The small-team work was organised to be carried out by regional teams. They were guided by regional contact persons, who had been trained for this task. The participants were predominantly satisfied, the self-steering of the teams increased the commitment and the attitudes were moulded, but the practical results, i.e. the change in prescription practices, were not studied in that context. The evaluation team recommends linking the small-team work closely to the regional training organisation, which is maintained for instance by the hospital district together with the health centres of the region. The leaders of the small teams should be encouraged to draw up a ‘conscious model of action’, which would facilitate self-evaluation and development of training. The work in small teams should focus on dealing with the feedback concerning own patients and prescription practices. The need for support to leaders should be paid enough attention.

One-day local training courses, ROHTO workshops, were organised in co-operation with health centres. They discussed pharmacotherapy issues on the basis of the information given by the project and local experts and by analysing the prescription statistics. This mode of work proved a success.
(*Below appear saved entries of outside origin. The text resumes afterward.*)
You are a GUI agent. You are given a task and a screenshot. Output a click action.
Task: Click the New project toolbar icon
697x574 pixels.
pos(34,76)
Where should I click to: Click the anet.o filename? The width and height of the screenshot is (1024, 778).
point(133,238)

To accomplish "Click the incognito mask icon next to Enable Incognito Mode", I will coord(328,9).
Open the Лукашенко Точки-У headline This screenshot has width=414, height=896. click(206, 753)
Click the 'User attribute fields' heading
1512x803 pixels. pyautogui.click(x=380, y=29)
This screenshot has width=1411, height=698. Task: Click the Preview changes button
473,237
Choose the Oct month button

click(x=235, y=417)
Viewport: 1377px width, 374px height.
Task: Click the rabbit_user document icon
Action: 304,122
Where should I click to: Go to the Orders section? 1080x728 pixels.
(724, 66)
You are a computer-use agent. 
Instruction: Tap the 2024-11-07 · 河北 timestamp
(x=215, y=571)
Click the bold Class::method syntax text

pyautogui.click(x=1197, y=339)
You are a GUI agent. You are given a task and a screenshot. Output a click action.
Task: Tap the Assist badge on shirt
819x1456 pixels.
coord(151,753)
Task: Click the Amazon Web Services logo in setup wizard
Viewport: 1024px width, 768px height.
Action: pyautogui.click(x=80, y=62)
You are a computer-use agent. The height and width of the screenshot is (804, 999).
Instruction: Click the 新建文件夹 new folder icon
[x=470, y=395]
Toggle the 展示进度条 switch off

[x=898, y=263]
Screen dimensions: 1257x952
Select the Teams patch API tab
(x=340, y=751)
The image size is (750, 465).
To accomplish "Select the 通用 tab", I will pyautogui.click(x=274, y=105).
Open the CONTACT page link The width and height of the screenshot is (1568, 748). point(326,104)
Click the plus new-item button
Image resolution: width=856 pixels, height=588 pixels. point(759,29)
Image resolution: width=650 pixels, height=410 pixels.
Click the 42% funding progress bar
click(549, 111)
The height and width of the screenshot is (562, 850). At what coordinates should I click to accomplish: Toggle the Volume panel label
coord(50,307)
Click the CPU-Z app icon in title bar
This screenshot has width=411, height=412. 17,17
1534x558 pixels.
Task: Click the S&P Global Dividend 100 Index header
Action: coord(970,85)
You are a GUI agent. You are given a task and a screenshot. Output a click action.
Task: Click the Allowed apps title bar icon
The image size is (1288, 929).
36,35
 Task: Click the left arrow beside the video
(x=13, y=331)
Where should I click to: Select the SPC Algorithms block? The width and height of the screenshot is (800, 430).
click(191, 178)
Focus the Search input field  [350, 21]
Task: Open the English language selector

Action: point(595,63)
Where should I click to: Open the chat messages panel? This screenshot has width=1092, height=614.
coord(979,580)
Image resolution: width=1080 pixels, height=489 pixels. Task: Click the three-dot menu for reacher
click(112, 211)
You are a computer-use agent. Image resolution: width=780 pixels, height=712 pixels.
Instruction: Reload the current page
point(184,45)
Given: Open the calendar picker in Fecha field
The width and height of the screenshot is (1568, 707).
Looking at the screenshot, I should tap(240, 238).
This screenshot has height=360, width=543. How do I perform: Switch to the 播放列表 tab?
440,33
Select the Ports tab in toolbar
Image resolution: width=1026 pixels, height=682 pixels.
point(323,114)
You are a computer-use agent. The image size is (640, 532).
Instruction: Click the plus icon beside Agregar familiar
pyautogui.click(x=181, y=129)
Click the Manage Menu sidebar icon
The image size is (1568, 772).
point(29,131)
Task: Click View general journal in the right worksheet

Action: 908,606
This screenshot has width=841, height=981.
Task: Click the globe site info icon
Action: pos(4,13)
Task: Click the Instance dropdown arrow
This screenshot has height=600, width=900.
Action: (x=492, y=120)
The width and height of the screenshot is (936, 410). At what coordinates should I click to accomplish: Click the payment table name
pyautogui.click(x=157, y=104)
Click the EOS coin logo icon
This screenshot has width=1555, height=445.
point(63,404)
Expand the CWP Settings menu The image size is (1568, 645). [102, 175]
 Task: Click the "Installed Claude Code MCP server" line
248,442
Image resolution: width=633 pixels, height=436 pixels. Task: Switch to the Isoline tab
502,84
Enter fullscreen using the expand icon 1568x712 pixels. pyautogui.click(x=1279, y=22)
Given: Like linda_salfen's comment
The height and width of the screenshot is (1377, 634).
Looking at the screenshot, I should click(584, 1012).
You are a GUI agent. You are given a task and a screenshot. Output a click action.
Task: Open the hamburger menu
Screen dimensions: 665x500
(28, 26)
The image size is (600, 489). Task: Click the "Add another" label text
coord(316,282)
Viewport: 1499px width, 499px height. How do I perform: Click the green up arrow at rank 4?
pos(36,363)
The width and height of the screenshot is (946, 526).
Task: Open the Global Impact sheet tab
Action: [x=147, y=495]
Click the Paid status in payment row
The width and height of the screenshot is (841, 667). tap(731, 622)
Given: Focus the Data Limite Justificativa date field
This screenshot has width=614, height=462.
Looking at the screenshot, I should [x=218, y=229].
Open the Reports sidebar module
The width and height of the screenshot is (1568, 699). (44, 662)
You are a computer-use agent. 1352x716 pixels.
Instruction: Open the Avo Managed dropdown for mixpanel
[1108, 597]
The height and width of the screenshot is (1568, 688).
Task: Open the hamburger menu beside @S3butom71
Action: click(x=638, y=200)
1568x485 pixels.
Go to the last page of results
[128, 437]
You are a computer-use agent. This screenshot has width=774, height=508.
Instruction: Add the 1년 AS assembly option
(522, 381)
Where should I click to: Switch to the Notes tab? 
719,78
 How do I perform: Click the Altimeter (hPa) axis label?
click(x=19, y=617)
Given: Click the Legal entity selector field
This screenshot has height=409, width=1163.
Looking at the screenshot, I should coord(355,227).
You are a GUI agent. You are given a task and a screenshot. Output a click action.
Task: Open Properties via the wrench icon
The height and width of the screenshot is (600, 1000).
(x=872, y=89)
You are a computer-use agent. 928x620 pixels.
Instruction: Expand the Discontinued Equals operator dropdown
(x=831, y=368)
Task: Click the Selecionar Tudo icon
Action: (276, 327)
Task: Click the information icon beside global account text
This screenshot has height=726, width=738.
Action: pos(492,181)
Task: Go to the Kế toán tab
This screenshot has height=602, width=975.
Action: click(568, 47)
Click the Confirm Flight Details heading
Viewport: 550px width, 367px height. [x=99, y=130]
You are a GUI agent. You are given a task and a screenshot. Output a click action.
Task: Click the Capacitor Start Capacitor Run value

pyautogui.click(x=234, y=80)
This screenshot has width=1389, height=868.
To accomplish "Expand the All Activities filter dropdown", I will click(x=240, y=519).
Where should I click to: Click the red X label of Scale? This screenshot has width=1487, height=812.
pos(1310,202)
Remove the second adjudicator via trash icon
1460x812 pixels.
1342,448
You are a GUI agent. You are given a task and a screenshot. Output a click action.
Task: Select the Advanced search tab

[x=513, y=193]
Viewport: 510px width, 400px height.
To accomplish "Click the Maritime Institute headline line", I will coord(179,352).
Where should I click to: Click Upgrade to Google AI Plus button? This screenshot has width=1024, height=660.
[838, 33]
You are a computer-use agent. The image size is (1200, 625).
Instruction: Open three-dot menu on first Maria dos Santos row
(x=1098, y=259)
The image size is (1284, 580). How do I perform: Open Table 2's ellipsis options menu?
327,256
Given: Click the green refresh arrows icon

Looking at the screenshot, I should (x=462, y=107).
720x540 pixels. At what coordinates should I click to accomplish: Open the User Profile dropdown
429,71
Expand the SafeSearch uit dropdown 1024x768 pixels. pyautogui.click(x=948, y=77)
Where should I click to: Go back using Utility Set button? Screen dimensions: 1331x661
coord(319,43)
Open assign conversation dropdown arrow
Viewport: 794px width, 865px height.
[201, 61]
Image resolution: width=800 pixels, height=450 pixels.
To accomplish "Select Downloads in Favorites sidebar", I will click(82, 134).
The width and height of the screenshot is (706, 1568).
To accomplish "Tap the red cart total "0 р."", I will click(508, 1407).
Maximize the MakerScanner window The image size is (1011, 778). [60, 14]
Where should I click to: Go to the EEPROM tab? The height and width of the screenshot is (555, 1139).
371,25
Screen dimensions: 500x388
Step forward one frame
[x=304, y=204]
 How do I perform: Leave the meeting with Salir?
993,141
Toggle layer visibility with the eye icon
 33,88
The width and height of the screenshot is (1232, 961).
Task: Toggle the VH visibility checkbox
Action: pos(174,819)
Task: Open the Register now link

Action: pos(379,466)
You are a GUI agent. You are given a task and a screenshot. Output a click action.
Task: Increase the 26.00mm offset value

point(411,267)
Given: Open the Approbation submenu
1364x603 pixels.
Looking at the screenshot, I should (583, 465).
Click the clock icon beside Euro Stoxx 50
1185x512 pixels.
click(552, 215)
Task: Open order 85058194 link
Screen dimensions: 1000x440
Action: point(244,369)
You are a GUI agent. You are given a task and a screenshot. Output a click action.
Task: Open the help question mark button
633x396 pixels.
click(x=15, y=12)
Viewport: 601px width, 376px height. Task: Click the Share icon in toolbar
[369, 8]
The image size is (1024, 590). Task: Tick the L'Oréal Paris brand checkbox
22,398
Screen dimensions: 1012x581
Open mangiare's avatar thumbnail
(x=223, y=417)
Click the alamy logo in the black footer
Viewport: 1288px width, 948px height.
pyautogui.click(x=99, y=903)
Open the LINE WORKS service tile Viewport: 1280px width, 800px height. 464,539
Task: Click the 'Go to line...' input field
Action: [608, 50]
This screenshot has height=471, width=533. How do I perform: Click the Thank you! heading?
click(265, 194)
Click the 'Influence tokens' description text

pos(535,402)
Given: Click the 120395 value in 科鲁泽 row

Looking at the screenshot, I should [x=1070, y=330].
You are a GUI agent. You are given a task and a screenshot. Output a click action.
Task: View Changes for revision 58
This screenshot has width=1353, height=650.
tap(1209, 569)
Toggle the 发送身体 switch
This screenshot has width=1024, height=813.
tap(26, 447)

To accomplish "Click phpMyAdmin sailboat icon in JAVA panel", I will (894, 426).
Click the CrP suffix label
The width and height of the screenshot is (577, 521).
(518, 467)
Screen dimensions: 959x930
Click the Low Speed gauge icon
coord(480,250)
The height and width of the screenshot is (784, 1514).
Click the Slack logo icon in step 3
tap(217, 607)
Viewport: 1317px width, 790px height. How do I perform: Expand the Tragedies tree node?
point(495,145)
The activities of the ROHTO project were visible and widely known. It was stated unanimously that it is important to continue the activities after the project phase has ended. In view of the ambitious objectives of the project its resources were scanty. The worst factor limiting the achievement of the objectives was the poor access to experts and regional contact persons. The ROHTO programme would have benefited from work that would have taken place more clearly in the form of a project and from a closer co-operation with health centres and hospital districts.

The evaluation team put forward a suggestion that the training concerning rational pharmacotherapy should be made a part of the further training organised on regional basis. It would benefit optimally individual feedback information and deal with the participants’ own patients. Active support by the management of hospital districts and health centres is necessary, since participation in training must be rendered possible above all through flexible working time arrangements and without negative financial consequences for participants. Those experts in specialties that are natural co-operation partners of the primary health care professionals covered by the training should be used are trainers. Local ‘peer advisors’ are needed for regional and local training groups, and they should be provided with sufficient training and support for the work.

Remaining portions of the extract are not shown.